For IP's, this means that we have healthy emotionally robust surrogates, with supportive families who want to become pregnant. As with best practice in relation to surrogacy, our choice of surrogate occurs three to four weeks prior to egg collection. We aim to match as closely as we can, the cycle of our self cycler/egg donor with our surrogate.
This usually means that we are monitoring the cycle of a number of potential surrogates to find the best match possible. A proportion of your fees go towards compensating the potential surrogates who do not successfully match.

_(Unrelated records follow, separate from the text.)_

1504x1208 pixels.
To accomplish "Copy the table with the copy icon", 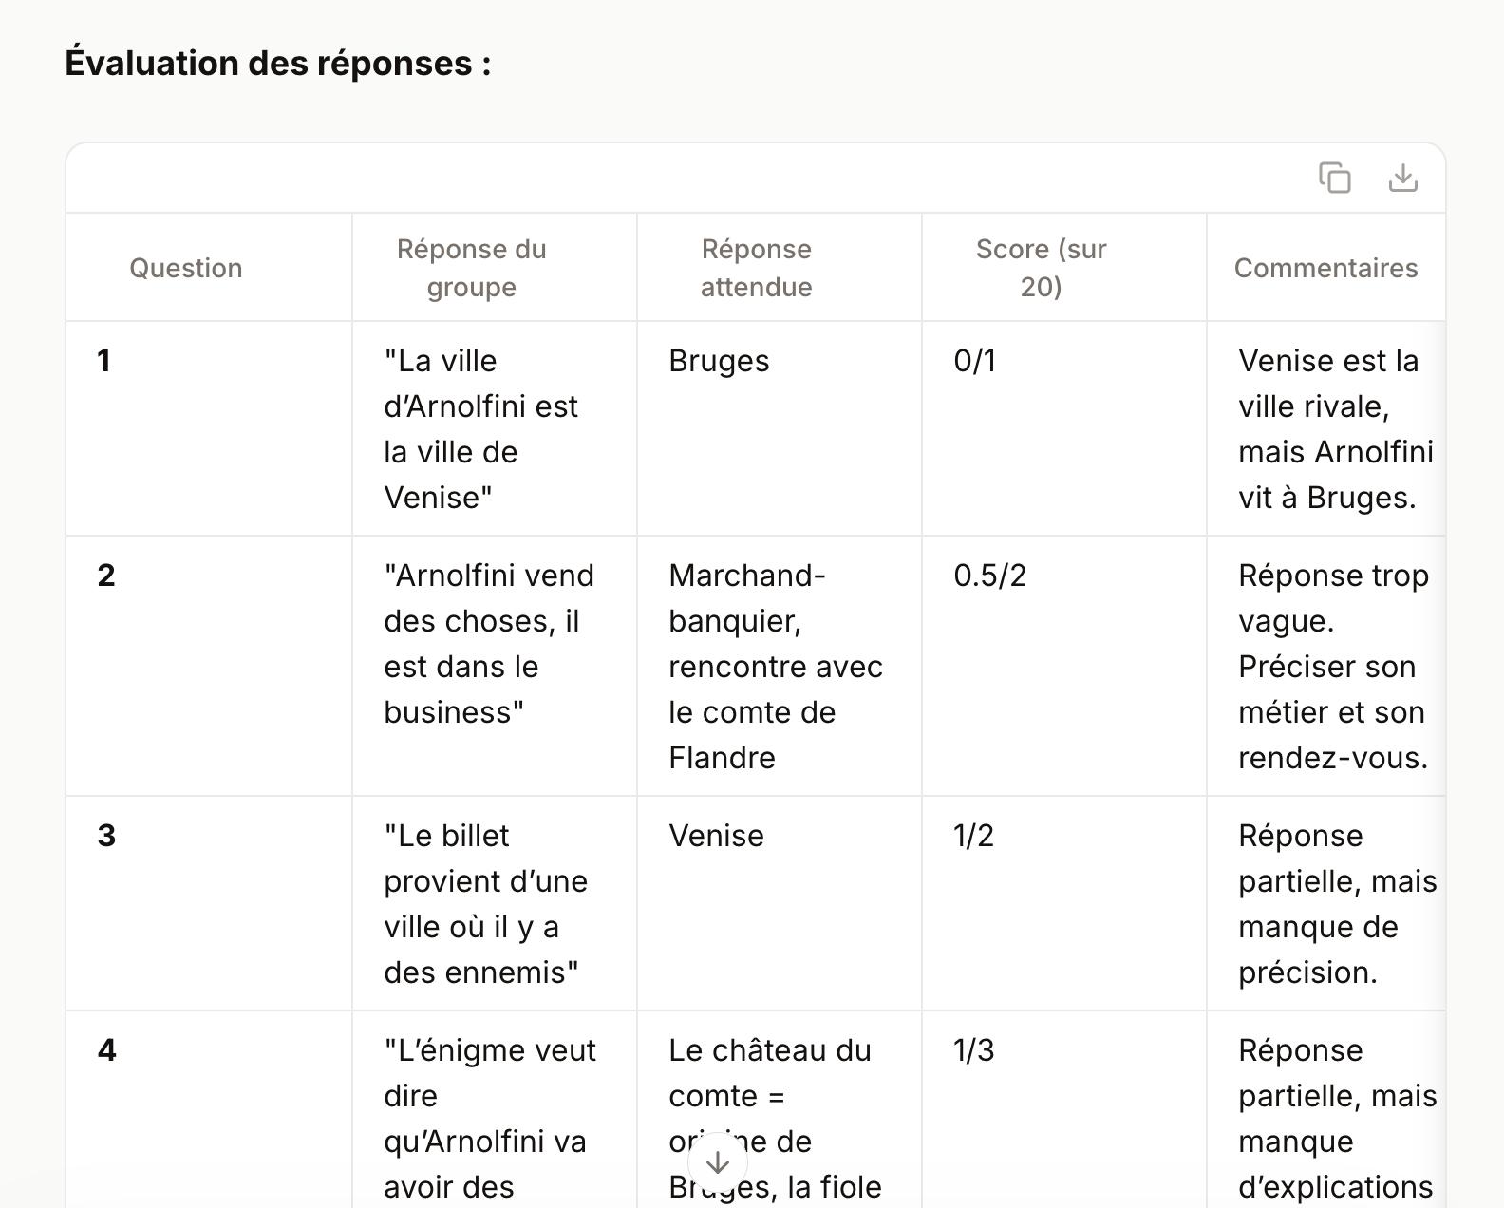I will tap(1334, 178).
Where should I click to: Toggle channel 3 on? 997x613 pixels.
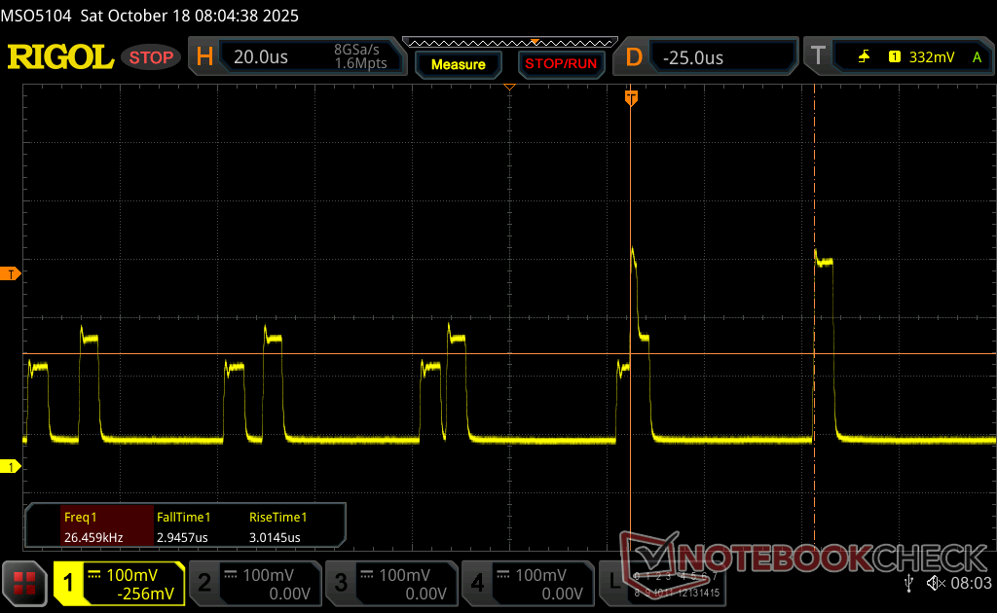[390, 583]
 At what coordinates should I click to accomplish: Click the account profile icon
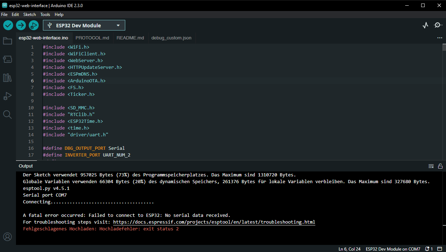click(x=7, y=237)
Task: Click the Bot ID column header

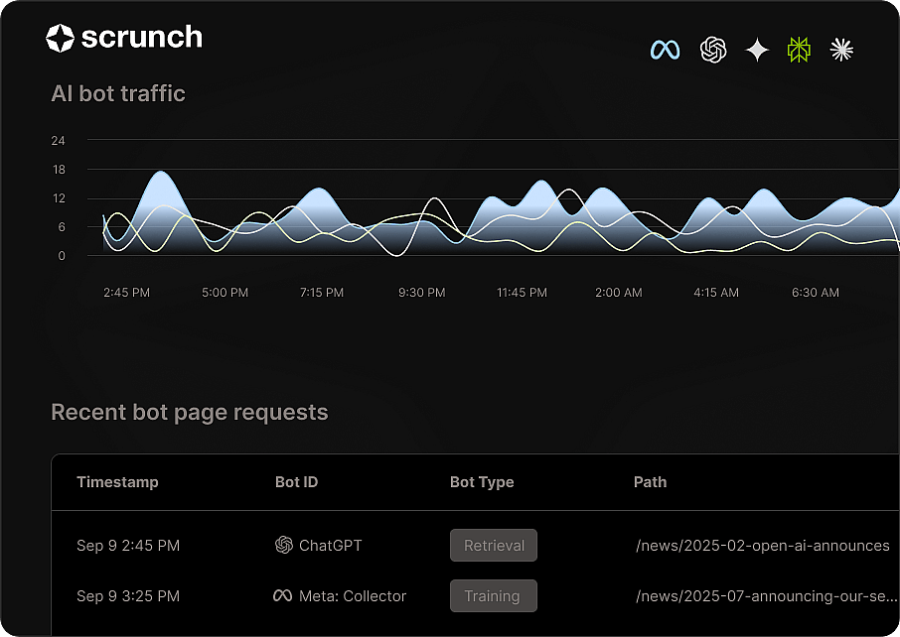Action: click(296, 481)
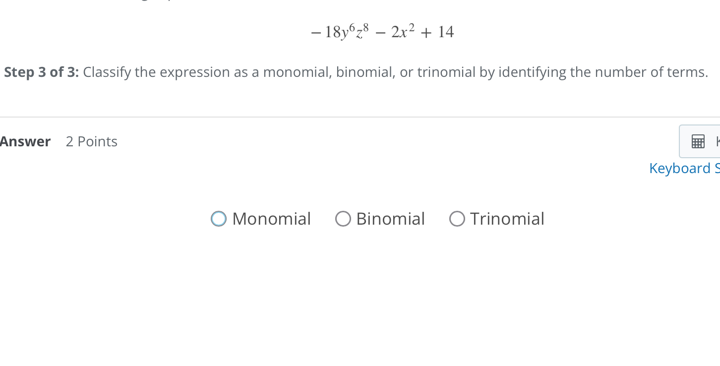
Task: Click the 2 Points label
Action: pos(91,141)
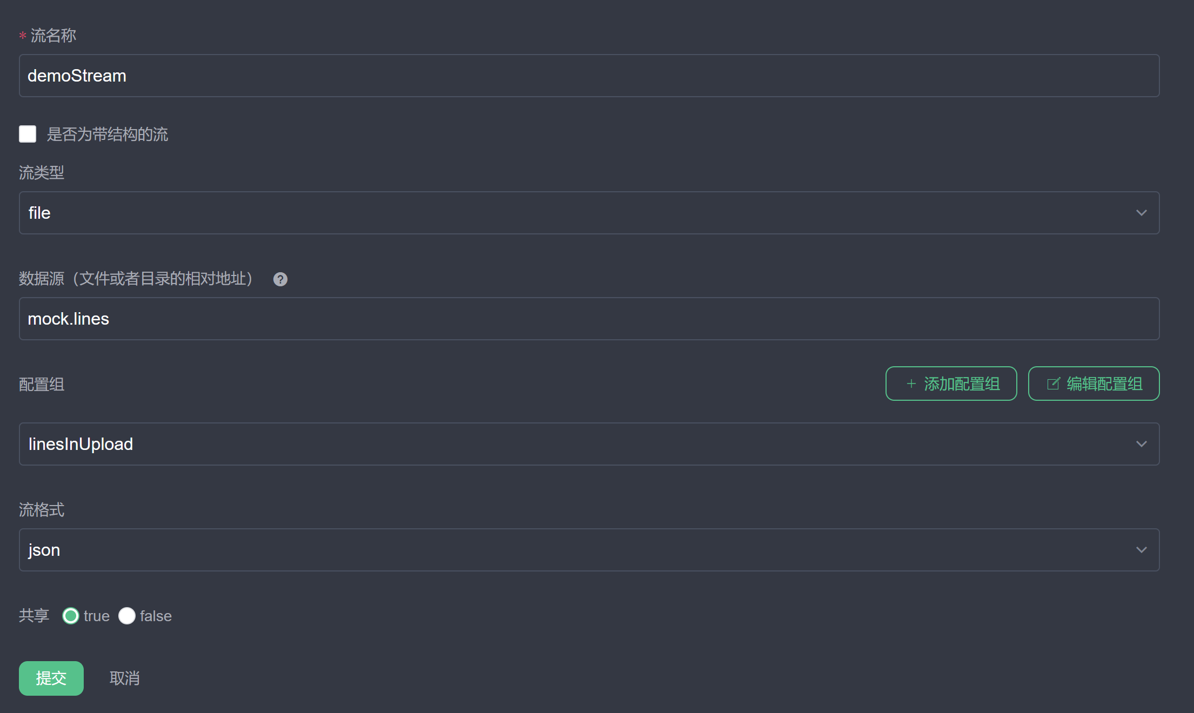
Task: Open the 流格式 dropdown showing json
Action: point(589,550)
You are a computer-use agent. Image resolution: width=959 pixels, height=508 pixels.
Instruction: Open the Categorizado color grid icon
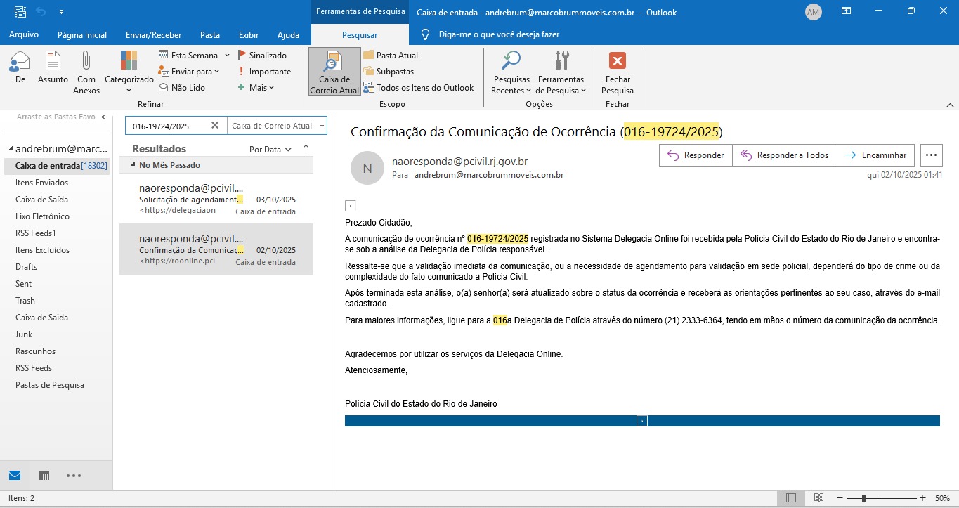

But even with this care, there are times when the surrogate cycle is not optimum, the uterine lining may not be thick enough or too thick, the hormone levels may not be quite right or there may be some other personal factor that impacts on the likelihood of a successful outcome.
If this occurs, we simply do not proceed. Unless planned, we do not offer a back up surrogate because we know the importance of matching cycles. At times, this may mean that your egg collection is delayed, in rare cases this may mean that your embryos will be frozen, but we will not transfer to a surrogate unless we believe that there is every chance of the surrogate becoming pregnant and having a live birth.
At SCI, we will do everything to maximise all opportunities for you to have a sucessful outcome,what we all want, above all else is for you to go home with your baby in your arms.
*AMH - Anti-Mullerian hormone is a hormone produced by the granulosa cells of the early developing antral follicles. These are the immature eggs that wake up from their dormant state and develop into mature eggs. As a woman runs out of eggs, the number of these small antral follicles decline in number and as a result the serum Anti-Mullerian hormone falls. This is why serum Anti-Mullerian hormone testing is a good estimate of residual egg number. Women with diminished ovarian reserve have diminished fertility and an increased risk of miscarriage.
**Intracytoplasmic sperm injection (ICSI) is an IVF procedure in which a single sperm is injected directly into an egg.